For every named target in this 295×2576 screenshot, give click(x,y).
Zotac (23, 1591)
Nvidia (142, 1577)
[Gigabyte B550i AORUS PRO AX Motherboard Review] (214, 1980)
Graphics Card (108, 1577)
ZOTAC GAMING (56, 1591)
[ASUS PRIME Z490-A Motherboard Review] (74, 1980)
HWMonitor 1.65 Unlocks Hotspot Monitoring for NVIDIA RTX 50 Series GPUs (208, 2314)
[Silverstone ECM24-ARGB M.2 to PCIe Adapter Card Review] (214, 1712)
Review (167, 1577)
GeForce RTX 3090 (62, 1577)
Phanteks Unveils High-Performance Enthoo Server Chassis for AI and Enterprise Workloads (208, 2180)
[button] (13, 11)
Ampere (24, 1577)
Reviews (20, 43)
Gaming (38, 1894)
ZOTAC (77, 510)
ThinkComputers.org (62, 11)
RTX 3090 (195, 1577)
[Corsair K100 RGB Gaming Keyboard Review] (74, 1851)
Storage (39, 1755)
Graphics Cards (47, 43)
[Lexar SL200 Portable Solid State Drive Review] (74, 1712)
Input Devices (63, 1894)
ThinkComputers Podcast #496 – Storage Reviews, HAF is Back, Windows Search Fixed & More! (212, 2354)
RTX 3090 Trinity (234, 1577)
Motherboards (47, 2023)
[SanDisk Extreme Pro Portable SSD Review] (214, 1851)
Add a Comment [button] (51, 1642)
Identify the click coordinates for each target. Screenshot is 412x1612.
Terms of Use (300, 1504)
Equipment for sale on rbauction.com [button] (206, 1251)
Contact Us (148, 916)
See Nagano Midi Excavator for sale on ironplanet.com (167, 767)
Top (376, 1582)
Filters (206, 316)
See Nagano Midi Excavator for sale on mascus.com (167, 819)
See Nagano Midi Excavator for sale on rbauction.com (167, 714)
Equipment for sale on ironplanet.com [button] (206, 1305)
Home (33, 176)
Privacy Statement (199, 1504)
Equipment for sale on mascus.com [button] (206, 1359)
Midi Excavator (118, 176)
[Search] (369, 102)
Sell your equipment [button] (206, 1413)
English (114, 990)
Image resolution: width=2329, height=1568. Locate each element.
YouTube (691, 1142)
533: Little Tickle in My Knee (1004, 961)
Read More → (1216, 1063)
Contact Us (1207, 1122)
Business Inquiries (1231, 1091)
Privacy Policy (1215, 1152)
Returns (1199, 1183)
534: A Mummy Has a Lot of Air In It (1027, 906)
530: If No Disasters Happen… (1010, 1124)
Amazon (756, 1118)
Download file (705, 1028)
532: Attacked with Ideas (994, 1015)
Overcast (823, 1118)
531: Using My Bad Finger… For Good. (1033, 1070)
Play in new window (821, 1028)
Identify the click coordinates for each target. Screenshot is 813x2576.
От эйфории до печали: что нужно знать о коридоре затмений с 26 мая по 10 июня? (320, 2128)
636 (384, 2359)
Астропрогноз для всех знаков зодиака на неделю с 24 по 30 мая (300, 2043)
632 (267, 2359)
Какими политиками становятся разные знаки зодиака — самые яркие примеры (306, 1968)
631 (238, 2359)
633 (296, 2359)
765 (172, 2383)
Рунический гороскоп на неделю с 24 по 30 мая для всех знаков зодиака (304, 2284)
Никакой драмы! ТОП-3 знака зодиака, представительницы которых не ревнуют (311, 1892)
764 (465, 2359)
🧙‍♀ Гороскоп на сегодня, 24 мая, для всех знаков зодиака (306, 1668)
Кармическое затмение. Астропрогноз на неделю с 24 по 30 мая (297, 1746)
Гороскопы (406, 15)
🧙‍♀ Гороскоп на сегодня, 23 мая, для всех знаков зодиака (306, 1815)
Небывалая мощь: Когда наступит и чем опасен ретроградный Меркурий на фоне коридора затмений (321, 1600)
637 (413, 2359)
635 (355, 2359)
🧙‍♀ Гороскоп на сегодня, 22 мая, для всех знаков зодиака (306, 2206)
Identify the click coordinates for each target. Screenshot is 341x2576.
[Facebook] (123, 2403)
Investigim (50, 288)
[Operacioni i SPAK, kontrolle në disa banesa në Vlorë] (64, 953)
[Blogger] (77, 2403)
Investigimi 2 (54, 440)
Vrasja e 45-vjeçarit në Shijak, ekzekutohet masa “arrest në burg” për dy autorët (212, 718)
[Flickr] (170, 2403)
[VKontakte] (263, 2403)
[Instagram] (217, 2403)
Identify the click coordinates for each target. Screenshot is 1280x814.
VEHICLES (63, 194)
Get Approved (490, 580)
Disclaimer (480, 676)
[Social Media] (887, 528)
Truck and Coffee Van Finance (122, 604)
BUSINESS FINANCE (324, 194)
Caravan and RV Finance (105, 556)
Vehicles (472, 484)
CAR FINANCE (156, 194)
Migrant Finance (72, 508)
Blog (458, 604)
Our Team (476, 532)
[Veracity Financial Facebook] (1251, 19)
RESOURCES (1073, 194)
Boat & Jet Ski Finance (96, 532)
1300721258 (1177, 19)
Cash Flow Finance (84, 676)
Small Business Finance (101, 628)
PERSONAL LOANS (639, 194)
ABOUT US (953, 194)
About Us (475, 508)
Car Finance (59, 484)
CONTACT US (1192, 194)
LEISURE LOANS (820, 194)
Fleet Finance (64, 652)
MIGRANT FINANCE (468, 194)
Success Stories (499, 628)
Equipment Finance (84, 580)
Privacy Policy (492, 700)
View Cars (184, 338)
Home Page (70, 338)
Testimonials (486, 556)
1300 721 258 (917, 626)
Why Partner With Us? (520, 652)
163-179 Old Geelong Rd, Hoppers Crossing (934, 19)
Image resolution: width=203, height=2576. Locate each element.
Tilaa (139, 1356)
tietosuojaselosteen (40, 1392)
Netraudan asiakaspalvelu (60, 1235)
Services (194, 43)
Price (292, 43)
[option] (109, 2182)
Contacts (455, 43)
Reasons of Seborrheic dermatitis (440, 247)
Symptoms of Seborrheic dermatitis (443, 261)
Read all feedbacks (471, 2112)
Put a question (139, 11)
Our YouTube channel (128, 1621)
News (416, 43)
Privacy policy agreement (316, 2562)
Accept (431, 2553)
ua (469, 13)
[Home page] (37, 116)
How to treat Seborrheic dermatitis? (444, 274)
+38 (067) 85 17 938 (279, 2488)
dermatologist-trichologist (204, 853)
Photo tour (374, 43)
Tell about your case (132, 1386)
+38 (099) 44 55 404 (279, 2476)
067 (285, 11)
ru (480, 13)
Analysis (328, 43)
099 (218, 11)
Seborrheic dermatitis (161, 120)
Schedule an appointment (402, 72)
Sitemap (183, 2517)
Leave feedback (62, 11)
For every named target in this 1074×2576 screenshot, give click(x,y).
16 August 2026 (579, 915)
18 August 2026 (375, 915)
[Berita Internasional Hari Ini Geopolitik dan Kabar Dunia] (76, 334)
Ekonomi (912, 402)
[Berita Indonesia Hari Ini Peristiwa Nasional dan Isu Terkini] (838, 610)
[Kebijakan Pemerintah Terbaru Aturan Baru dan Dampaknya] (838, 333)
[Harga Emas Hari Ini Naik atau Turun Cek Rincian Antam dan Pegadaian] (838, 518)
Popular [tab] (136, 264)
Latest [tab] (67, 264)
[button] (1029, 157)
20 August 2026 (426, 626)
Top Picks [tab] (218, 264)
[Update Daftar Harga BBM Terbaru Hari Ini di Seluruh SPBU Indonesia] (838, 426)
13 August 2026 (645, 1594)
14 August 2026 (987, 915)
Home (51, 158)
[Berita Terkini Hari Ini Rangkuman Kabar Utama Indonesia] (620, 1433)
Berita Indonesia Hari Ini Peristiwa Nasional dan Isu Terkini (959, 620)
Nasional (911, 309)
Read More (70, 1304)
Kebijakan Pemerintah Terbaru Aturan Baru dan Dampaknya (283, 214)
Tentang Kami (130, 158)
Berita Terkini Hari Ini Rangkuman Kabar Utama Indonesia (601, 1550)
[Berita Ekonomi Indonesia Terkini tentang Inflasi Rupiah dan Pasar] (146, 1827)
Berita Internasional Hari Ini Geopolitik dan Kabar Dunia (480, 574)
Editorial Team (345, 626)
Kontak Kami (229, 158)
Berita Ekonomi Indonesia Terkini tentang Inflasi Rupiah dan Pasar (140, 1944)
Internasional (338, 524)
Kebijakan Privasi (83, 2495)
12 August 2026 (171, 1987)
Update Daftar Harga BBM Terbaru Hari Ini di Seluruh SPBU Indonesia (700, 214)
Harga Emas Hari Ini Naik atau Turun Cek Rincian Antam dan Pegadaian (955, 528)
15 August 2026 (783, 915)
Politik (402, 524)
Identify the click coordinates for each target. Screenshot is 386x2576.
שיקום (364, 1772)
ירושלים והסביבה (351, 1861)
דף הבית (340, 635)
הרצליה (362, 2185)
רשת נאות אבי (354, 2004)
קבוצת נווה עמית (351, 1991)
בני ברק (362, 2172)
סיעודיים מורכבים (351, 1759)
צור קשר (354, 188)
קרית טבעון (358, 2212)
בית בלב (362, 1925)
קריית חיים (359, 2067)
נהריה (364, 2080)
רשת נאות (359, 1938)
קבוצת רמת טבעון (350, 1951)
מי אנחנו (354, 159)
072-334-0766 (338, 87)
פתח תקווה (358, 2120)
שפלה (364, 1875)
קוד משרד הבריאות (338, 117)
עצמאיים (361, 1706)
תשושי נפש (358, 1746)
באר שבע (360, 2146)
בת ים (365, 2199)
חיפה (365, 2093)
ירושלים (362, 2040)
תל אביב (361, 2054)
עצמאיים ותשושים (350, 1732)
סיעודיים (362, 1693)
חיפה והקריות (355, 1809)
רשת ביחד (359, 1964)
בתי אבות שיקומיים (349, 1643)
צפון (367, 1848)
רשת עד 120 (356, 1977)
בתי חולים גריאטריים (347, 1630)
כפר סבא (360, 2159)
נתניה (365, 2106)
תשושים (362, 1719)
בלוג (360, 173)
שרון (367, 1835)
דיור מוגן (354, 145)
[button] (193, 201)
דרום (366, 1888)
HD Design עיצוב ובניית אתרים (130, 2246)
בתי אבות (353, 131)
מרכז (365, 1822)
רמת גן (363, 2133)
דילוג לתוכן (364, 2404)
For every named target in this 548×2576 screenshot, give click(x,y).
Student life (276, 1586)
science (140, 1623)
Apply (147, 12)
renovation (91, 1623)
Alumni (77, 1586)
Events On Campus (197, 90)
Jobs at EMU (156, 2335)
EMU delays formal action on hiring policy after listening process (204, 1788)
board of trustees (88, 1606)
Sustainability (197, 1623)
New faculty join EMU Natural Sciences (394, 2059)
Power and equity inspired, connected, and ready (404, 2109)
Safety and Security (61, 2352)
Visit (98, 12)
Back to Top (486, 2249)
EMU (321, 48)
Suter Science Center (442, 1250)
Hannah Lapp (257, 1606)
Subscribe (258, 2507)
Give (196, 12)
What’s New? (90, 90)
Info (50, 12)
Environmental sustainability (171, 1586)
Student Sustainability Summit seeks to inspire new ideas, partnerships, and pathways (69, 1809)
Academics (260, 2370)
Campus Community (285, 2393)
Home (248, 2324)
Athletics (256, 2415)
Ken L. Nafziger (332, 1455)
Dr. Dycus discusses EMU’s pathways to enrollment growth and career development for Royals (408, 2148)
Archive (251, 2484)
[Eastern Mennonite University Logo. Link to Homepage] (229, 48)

------------------------------

_Work order_
Your answer should be the lines above from the one containing "Editorial Team (345, 626)" through the one containing "Jobs at EMU (156, 2335)", copied exactly and with both ends kept.

_Solved exercise_
Editorial Team (345, 626)
Kontak Kami (229, 158)
Berita Ekonomi Indonesia Terkini tentang Inflasi Rupiah dan Pasar (140, 1944)
Internasional (338, 524)
Kebijakan Privasi (83, 2495)
12 August 2026 (171, 1987)
Update Daftar Harga BBM Terbaru Hari Ini di Seluruh SPBU Indonesia (700, 214)
Harga Emas Hari Ini Naik atau Turun Cek Rincian Antam dan Pegadaian (955, 528)
15 August 2026 (783, 915)
Politik (402, 524)
Identify the click coordinates for each target. Screenshot is 386x2576.
שיקום (364, 1772)
ירושלים והסביבה (351, 1861)
דף הבית (340, 635)
הרצליה (362, 2185)
רשת נאות אבי (354, 2004)
קבוצת נווה עמית (351, 1991)
בני ברק (362, 2172)
סיעודיים מורכבים (351, 1759)
צור קשר (354, 188)
קרית טבעון (358, 2212)
בית בלב (362, 1925)
קריית חיים (359, 2067)
נהריה (364, 2080)
רשת נאות (359, 1938)
קבוצת רמת טבעון (350, 1951)
מי אנחנו (354, 159)
072-334-0766 (338, 87)
פתח תקווה (358, 2120)
שפלה (364, 1875)
קוד משרד הבריאות (338, 117)
עצמאיים (361, 1706)
תשושי נפש (358, 1746)
באר שבע (360, 2146)
בת ים (365, 2199)
חיפה (365, 2093)
ירושלים (362, 2040)
תל אביב (361, 2054)
עצמאיים ותשושים (350, 1732)
סיעודיים (362, 1693)
חיפה והקריות (355, 1809)
רשת ביחד (359, 1964)
בתי אבות שיקומיים (349, 1643)
צפון (367, 1848)
רשת עד 120 (356, 1977)
בתי חולים גריאטריים (347, 1630)
כפר סבא (360, 2159)
נתניה (365, 2106)
תשושים (362, 1719)
בלוג (360, 173)
שרון (367, 1835)
דיור מוגן (354, 145)
[button] (193, 201)
דרום (366, 1888)
HD Design עיצוב ובניית אתרים (130, 2246)
בתי אבות (353, 131)
מרכז (365, 1822)
רמת גן (363, 2133)
דילוג לתוכן (364, 2404)
For every named target in this 548×2576 screenshot, give click(x,y).
Student life (276, 1586)
science (140, 1623)
Apply (147, 12)
renovation (91, 1623)
Alumni (77, 1586)
Events On Campus (197, 90)
Jobs at EMU (156, 2335)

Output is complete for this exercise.